* Task:
Return the entries from the line containing "Given: Open the M1 Finance bookmark" through the line containing "Screen dimensions: 1507x812", copying each line verbatim and omitting the pictures.
** start of Data supplied **
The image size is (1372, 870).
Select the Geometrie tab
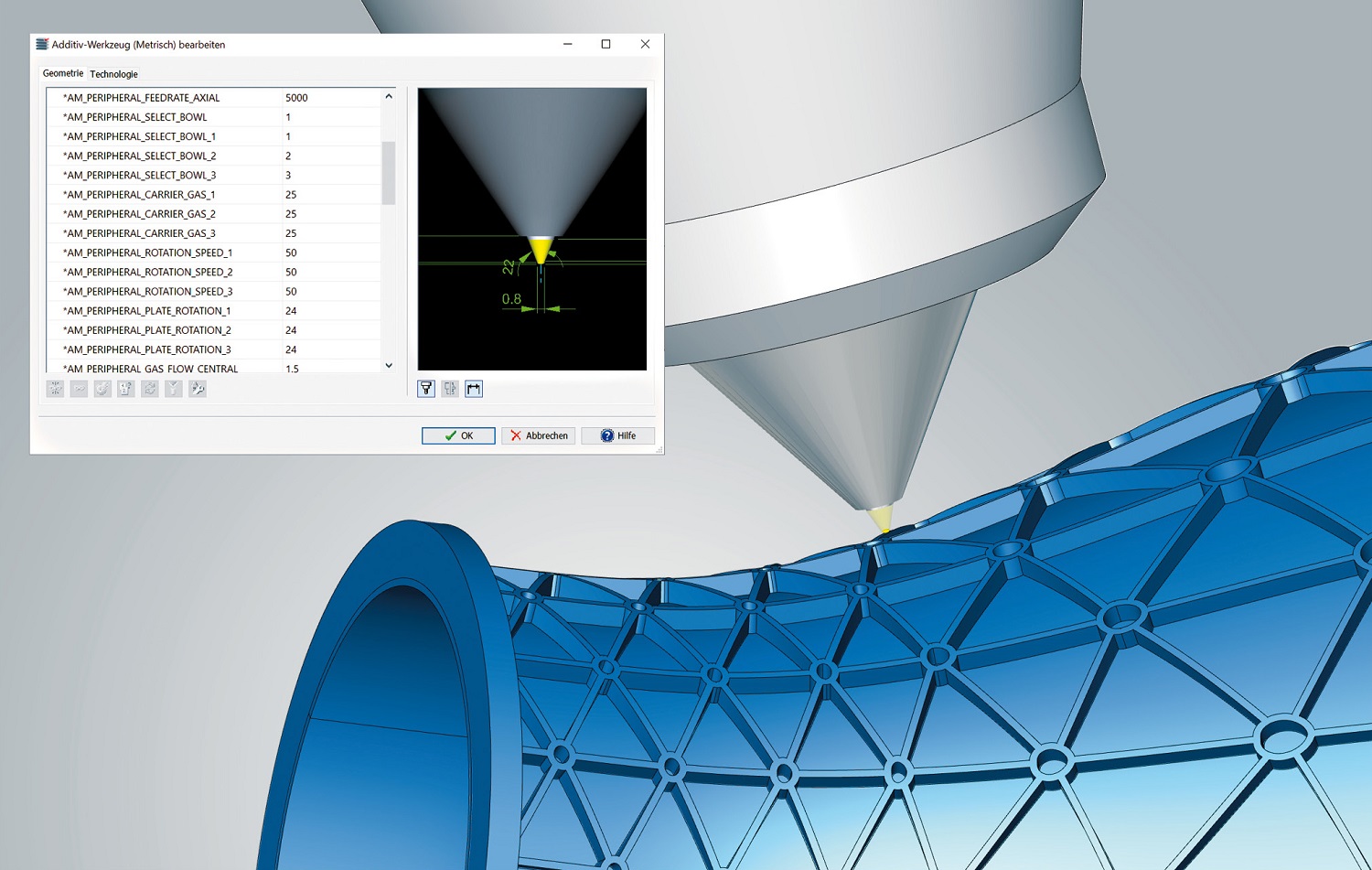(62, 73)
** end of Data supplied **
** start of Data supplied **
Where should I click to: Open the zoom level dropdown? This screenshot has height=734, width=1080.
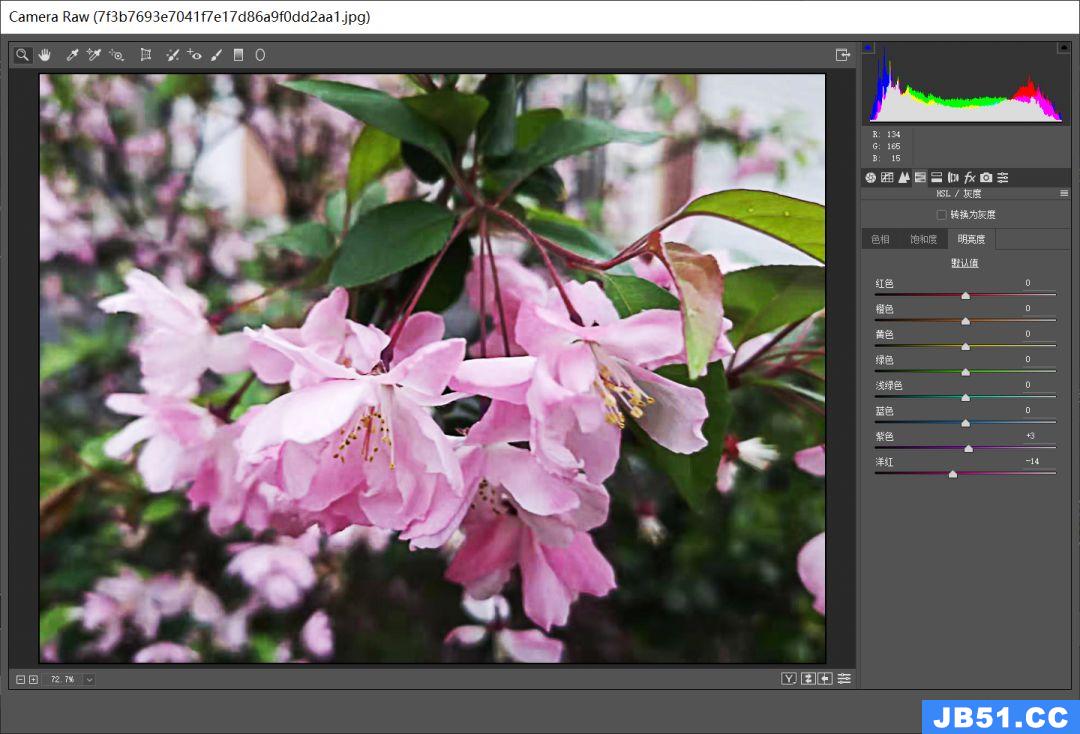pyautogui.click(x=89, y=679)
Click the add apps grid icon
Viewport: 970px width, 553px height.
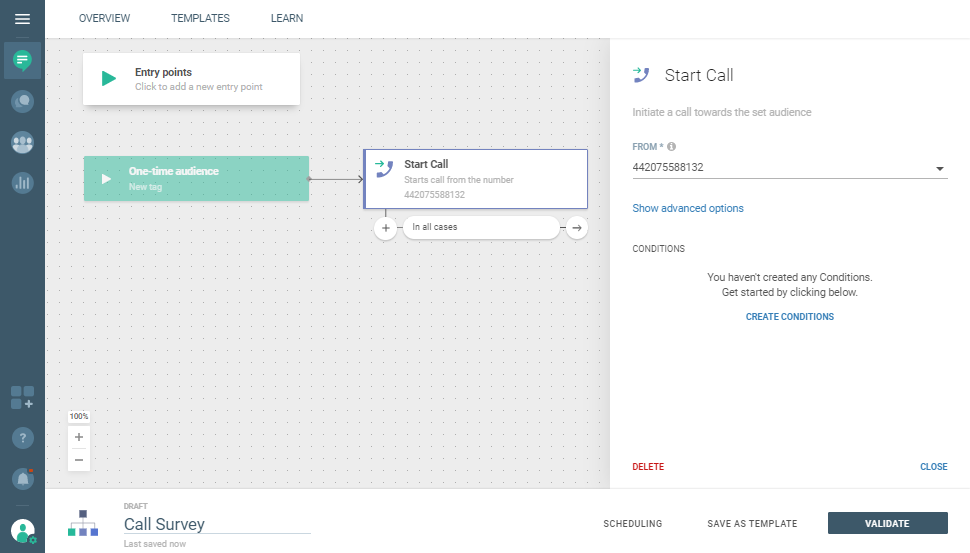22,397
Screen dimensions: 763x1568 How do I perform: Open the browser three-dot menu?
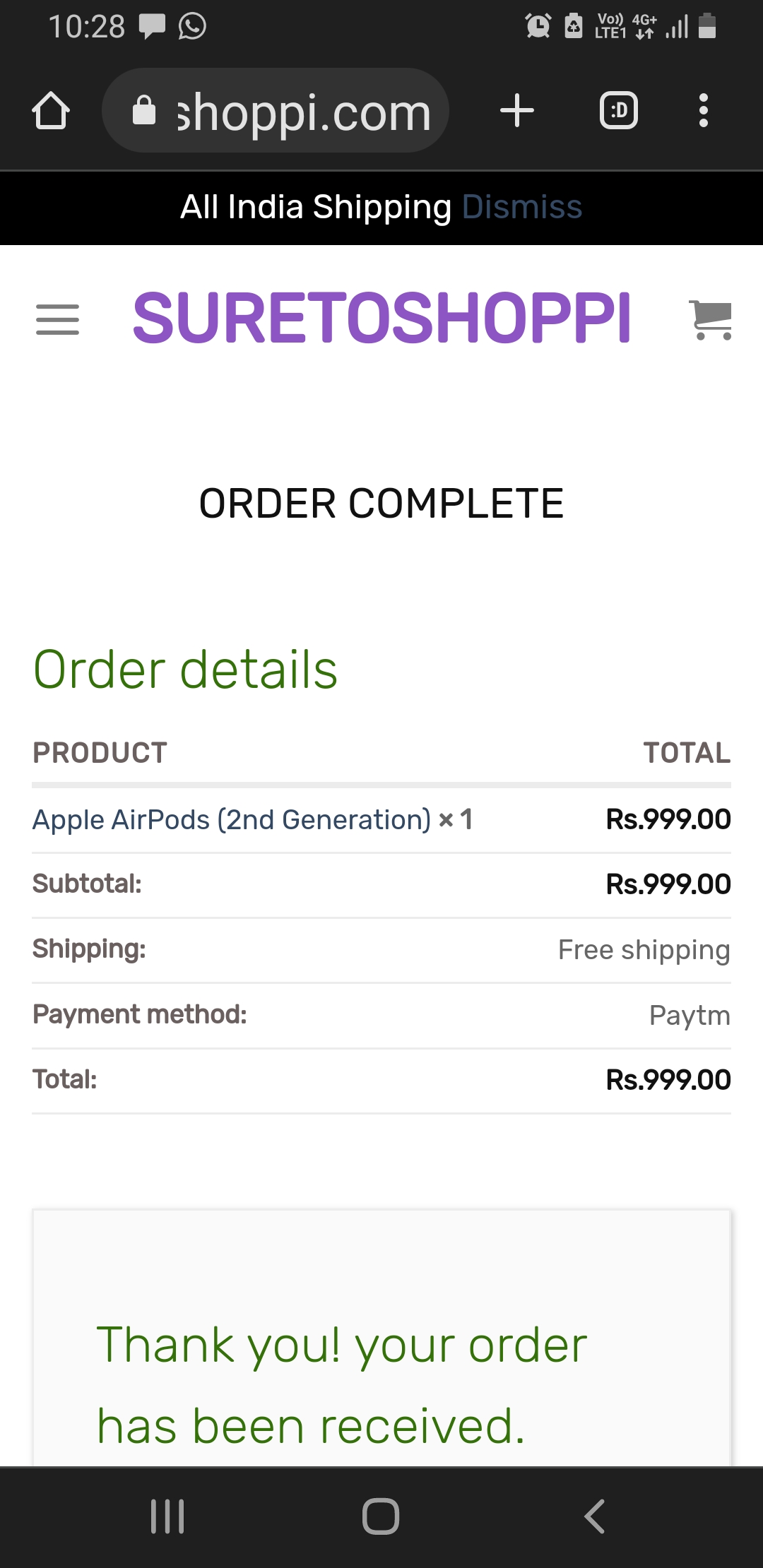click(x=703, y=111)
** end of Data supplied **
** start of Data supplied **
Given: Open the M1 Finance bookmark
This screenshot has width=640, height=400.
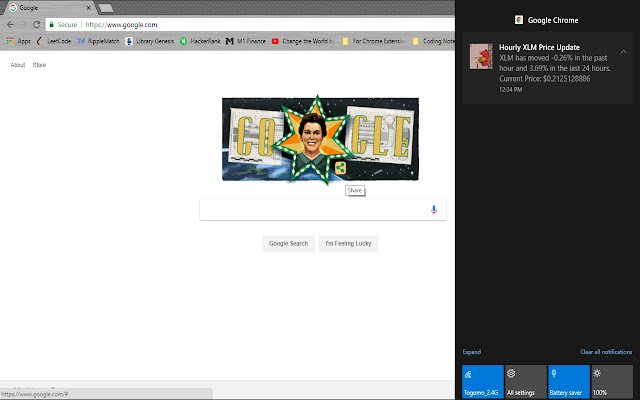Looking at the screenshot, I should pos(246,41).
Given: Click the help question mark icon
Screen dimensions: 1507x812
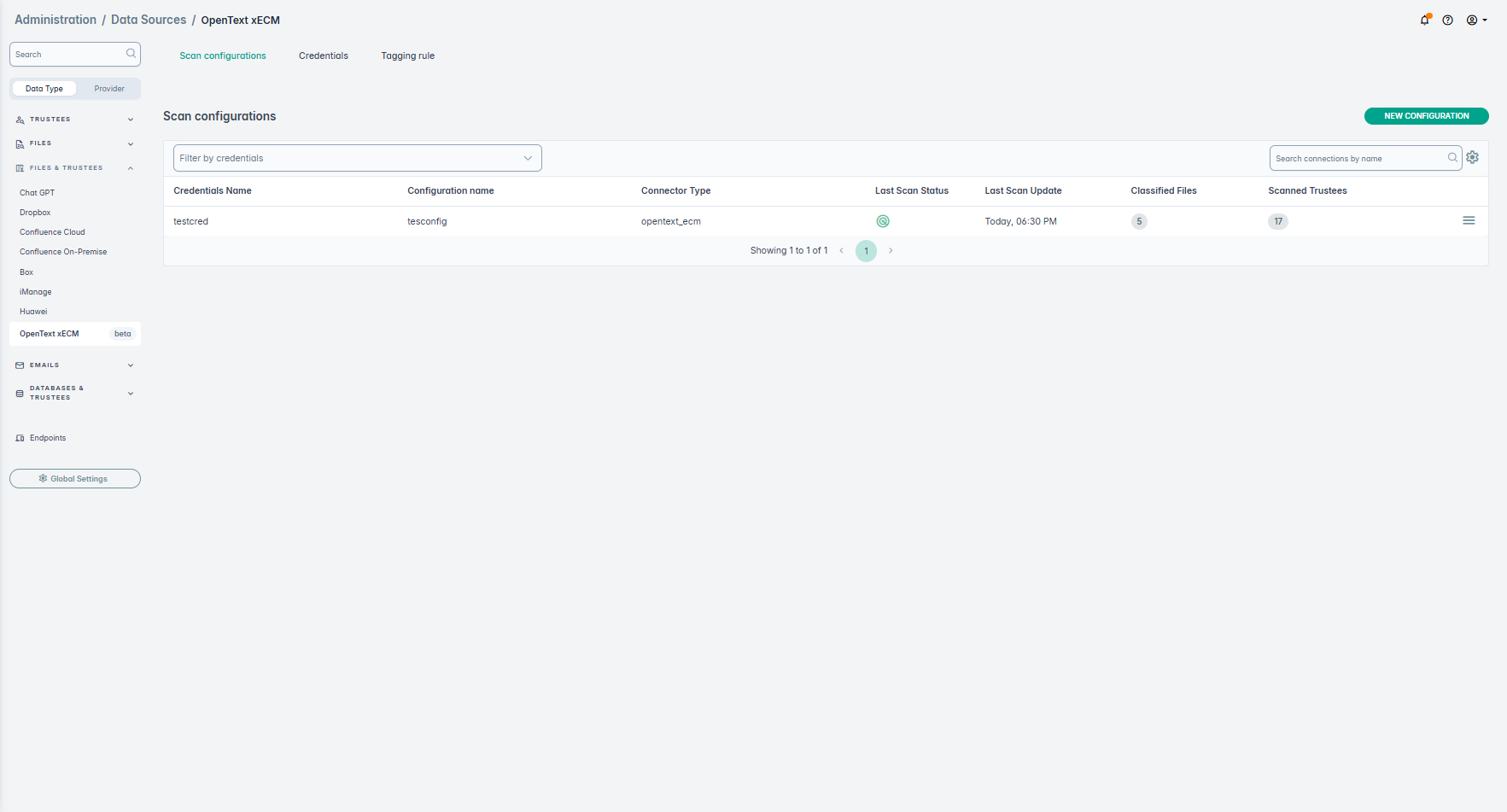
** end of Data supplied **
* Result:
Given: Open the M1 Finance bookmark
This screenshot has width=640, height=400.
Looking at the screenshot, I should pos(246,41).
Given: Click the help question mark icon
Screen dimensions: 1507x812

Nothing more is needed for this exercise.